In its early days, the area known today as Metropolitan West was a booming sawmill town known locally as "Milltown," while today's Felch was then known as East Metropolitan.  The large and sprawling sawmill was located on the Sturgeon River, south of Milltown.  (I emphasize the word "locally" since all the residents are listed as living in Metropolitan during the enumeration of the censuses.)  For the sake of simplicity, I will treat this region as one area.

The village of Metropolitan was platted in 1882 with the request signed by S.P. Burt, president and secretary of The Metropolitan Iron and Land Company.  It was a typical company town with a company store, rows and rows of company houses all built alike and renting from three to five dollars a month, board sidewalks and a water spring or well for each block of houses.

By 1893 the entire area known as Metropolitan and Felch Mountain was booming.  There were more hotels and each one had a sample room and saloon.  John Atkinson was postmaster; M.J. Finnegan managed the company store. The Ford River Lumber Company had offices there; Miss C. Fry was music teacher; Ed Fry was a barber; J.B. Fry managed the Metropolitan Hotel; Dr. J.B. Gaston was active in politics; D.M. Layton was school teacher; Reverend Lawrence Long served the Catholic Church; Angus McDonald had the Traveler's Home Hotel and Saloon; Andrew Rian sold boots and shoes; and there was a Scandinavian House with A. Willman as proprietor.

In 1900 the company store was next to the depot and the town's single saloon. A large hotel was operated by Nick Candles and his wife.  The Candles' daughter, Lillian, was postmistress during the entire time Milltown existed and then she moved to Foster City.

Sara Reath of Vulcan taught in the village's one-room schoolhouse in 1900. 

Near the school was the multi-tasked Town Hall.  In connection with it was a small library run by librarian, Mary Fenlon.  She kept the library open one evening a week.  It was used for night classes to teach English to the immigrants at the turn of the century.  In addition, the young people held dances there every Saturday night, accompanied by the music of accordions.  In 1903 the Town Hall was used as a second school.  The teacher was Alfred Lawrence, who had come up from Lower Michigan.

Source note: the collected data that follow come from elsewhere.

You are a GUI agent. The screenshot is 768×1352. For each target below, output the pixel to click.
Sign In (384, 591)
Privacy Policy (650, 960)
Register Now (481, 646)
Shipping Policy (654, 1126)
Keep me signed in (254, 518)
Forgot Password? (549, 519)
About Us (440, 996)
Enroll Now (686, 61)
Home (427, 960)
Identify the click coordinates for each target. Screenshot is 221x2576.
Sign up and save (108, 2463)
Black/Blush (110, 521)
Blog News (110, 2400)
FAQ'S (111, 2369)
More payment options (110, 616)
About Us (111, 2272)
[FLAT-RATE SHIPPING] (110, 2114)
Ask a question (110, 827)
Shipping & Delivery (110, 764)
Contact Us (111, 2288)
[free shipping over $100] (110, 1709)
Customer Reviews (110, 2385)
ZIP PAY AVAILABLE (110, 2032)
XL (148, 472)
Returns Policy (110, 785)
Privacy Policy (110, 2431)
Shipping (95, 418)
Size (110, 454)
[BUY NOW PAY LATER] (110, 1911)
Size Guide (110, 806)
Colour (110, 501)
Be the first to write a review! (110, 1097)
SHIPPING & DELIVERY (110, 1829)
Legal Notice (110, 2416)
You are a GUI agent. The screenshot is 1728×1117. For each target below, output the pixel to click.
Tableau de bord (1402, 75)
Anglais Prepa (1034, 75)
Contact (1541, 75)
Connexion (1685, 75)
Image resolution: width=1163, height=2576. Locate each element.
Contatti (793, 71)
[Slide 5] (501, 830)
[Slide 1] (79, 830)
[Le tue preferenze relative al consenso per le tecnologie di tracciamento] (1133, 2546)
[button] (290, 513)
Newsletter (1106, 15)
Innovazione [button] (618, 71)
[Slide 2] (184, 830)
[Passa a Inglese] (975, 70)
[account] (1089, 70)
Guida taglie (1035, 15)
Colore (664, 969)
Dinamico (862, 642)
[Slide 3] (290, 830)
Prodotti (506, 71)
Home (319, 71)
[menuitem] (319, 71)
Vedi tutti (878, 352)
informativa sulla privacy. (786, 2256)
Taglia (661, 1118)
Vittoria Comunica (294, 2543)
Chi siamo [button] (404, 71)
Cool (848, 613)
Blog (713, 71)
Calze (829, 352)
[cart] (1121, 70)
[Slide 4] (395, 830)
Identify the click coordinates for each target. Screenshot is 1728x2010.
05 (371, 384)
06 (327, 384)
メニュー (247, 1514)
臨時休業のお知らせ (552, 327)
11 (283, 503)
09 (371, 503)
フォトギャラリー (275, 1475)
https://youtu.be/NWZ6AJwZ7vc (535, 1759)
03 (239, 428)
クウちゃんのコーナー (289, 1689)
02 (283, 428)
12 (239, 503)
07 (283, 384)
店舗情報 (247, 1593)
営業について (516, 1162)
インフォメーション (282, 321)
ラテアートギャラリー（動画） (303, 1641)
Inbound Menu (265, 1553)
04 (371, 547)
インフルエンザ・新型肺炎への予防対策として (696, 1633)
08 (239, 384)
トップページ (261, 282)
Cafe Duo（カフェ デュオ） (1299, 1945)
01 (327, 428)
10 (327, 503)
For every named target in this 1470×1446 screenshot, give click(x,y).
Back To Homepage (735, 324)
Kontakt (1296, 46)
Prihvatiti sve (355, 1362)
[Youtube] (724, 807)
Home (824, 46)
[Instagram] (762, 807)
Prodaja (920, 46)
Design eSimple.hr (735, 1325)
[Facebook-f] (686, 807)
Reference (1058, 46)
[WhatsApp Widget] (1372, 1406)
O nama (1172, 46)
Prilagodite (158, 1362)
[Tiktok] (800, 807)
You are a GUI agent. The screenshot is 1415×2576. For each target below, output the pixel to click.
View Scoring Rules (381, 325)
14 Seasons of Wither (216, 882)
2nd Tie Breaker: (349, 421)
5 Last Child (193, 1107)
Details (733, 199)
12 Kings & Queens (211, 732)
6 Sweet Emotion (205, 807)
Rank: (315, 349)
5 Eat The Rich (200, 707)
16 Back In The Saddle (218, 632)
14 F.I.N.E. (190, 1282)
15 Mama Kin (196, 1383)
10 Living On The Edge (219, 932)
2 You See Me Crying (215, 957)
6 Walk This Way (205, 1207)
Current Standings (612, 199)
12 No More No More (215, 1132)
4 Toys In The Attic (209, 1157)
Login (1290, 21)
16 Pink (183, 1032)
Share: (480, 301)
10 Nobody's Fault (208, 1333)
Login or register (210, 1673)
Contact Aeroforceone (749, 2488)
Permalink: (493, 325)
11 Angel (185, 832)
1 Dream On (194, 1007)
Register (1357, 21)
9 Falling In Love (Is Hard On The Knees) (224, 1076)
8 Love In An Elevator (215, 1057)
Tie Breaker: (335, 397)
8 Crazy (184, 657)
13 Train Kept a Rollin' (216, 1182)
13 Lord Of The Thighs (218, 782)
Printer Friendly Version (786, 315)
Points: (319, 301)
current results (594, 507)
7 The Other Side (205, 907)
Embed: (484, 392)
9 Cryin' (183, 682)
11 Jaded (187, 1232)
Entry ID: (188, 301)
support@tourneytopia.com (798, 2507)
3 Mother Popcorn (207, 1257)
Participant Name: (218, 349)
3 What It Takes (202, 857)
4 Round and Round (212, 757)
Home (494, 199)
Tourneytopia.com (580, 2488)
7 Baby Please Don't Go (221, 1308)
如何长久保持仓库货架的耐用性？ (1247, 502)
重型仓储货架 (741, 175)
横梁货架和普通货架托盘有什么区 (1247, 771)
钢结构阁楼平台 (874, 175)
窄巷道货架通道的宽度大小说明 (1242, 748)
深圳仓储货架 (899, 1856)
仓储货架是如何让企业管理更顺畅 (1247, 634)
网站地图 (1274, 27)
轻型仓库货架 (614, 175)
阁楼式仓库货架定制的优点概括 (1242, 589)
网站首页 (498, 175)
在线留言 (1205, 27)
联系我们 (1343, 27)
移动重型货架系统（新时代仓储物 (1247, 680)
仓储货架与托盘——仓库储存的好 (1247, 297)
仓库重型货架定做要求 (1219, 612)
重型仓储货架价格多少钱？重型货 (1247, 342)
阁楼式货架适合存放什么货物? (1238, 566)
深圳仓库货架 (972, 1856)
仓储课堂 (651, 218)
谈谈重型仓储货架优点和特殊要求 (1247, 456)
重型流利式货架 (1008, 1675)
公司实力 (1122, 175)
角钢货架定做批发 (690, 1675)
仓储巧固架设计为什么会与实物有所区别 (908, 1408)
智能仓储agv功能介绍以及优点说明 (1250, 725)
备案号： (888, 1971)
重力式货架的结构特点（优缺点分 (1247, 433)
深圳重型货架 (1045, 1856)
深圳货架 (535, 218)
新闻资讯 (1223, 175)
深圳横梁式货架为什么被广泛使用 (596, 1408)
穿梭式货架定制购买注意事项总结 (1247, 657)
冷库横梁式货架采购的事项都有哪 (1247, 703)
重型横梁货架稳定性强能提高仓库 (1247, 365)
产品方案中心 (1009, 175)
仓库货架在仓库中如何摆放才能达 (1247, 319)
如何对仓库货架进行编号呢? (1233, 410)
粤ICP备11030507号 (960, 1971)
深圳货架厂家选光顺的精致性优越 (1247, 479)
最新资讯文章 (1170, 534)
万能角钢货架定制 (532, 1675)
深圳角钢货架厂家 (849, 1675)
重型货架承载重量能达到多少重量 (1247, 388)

By 1905 the Metropolitan Lumber Company had completely moved its operations from the area and had offered jobs to men who wanted to move to California to work in a company mill there.

In 1913 there were still a number of families living in Milltown, but most of the houses had been moved out.  Company officials left first, followed by families moving on to other boom towns where mills were opening.  The Pittsburgh Lumber Company, J. Muller Company, and some other small companies came in to Milltown and maintained operations and the majority of the Swedish speaking people from Finland stayed on and gradually began buying land for farming.  Some of them bought company houses to move to the own land.  A large percent of Milltown homes were sold in prices ranged from $100-$250 and moved to other areas. 

John Ovist and Gustav Oberg operated the company store for some years after the mill left and Alfred Anderson took over when Ovist and Oberg left to operate a store in Felch.  Alfred Anderson was Metropolitan's Postmaster in 1913.

Mr. and Mrs. Erik Skog came from Sweden to the U.S. in 1883.  They were the first settlers to begin farming in the Milltown area.  They were still in Metropolitan in 1920.  Mr. Skog had acquired considerable land which he sold to many young families who began farming.